Как только Николай Михайлович прибыл, все парами прошли в сад. Сергей Львович вдруг скрылся; он вернулся к себе в кабинет, отпер шкатулку; не считая, достал последнюю пачку ассигнаций и кликнул камердинера Никиту.
– Никишка, – сказал он торопливо, – вина мало, беги в трактир, какой знаешь, и купи одну-две-три бутылки бордоского, бургонского, что найдется. Живо! Да сертук не замарай.
Он заботливо обдернул кружевные манжетки на Никите. Камердинер Никита был одет в нарядный синий сертук.
– Балладу не забыл? Всю помнишь?
– Помню-с, – ответил камердинер Никита, – своего, чай, сочинения, не чужого.

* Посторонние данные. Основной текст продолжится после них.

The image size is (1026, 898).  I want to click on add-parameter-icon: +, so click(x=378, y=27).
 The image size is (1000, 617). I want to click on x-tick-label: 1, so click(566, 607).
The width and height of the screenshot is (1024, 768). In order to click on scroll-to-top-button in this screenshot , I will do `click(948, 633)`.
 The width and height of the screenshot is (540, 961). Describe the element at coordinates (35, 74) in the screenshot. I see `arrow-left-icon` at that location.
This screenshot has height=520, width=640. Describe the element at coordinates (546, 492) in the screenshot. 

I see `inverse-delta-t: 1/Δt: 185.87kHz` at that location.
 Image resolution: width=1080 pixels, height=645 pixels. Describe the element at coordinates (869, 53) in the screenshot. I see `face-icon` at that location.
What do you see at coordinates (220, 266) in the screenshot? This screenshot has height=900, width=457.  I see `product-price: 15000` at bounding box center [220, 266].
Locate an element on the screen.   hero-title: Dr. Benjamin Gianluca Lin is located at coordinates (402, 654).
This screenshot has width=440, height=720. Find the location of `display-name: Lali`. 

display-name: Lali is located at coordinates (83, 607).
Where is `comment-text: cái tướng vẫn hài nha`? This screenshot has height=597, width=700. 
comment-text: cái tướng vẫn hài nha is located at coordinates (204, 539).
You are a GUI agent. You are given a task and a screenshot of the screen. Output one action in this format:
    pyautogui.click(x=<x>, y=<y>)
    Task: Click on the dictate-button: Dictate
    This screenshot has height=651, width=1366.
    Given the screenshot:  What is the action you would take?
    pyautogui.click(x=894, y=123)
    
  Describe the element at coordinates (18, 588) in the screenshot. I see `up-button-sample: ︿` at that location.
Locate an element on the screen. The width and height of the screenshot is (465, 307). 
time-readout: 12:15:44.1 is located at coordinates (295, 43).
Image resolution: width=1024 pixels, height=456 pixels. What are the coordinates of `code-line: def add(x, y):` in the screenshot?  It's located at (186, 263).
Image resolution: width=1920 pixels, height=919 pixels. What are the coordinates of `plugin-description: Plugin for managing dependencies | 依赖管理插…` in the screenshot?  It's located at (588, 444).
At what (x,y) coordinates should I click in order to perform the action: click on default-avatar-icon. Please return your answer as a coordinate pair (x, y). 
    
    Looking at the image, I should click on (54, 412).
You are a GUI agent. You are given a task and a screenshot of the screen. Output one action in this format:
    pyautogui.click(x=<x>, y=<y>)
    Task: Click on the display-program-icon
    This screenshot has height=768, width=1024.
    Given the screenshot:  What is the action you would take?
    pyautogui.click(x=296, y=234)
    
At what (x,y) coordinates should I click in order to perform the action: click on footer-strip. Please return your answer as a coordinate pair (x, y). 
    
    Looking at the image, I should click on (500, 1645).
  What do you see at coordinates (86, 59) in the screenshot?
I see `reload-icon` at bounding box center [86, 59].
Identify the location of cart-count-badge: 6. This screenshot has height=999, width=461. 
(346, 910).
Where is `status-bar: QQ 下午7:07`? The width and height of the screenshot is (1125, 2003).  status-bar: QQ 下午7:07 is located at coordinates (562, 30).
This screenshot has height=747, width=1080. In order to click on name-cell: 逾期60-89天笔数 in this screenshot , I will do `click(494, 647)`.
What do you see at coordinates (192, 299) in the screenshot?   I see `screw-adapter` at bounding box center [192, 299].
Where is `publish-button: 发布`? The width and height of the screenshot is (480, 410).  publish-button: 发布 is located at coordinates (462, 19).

Камердинер Никита был сочинитель; недавно Сергей Львович обнаружил, что Никита написал длинную стихотворную повесть. Прическа и новый сертук не шли к нему. Он был среднего роста, рябоват, белокур. Спокойствие его было поразительно. Сегодня Сергей Львович приготовился блеснуть Никитою. Никишкина стихотворная повесть о Соловье-разбойнике и Еруслане Лазаревиче была забавна. Сергей Львович назвал ее балладой и беспокоился, не позабыл ли Никита текст.
5
Все было предусмотрено, и можно было наслаждаться уютом и приятною беседою. Под липою, в саду, всем оставалось чувствовать и вести себя со всею свободой, как в сельском уединении.
Сад был мал, и в этом было его достоинство. Огромность противоречила простоте, а правильные сады более не действовали на воображение. Сельский букет стоял на круглом столе. Лет десять назад такой букет не поставили бы на стол.
Время было тревожное и неверное. Каждый стремился теперь к деревенской тишине и тесному кругу, потому что в широком кругу некому было довериться. Огород, всегда свежий редис, козы, стакан густых желтых сливок, благовонная малина, простые гроздья рябины и омытые дождем сельские виды – все вдруг вспомнили это, как утраченное детство и как бы впервые открыв существование природы. Даже участь мещанина или цехового вдруг показалась счастливой. Свой лоскут земли, плодовый при доме садик, на окошке в бурачке розовый бальзамин – как старые поэты не замечали прелести такого существования! Они пристрастились к войне, пожарам натуры и всеобщему землетрясению. А эти домики походили на чистые клетки певчих птиц. Но ведь таково счастье человека.
Бледный цвет входил в моду, и в женских нарядах получили большую силу нежные переливы, потому что грубые краски напоминали все, от чего каждый рад был сторониться. Даже роскошь постыла всем. Все увидели на опыте ее бренность. Удовольствие доставляла только печаль. И уголок в саду летом, как угол перед камином зимою, был для всех приятным местом, вполне заменявшим в воображении свет. Были в ходу jeux de sociеtе[6]– игры, которые разнообразили время. Играли в шарады, буриме, акростихи, что даже развивало стихотворные таланты. О придворных делах говорили тихо, а о своих только со вздохом.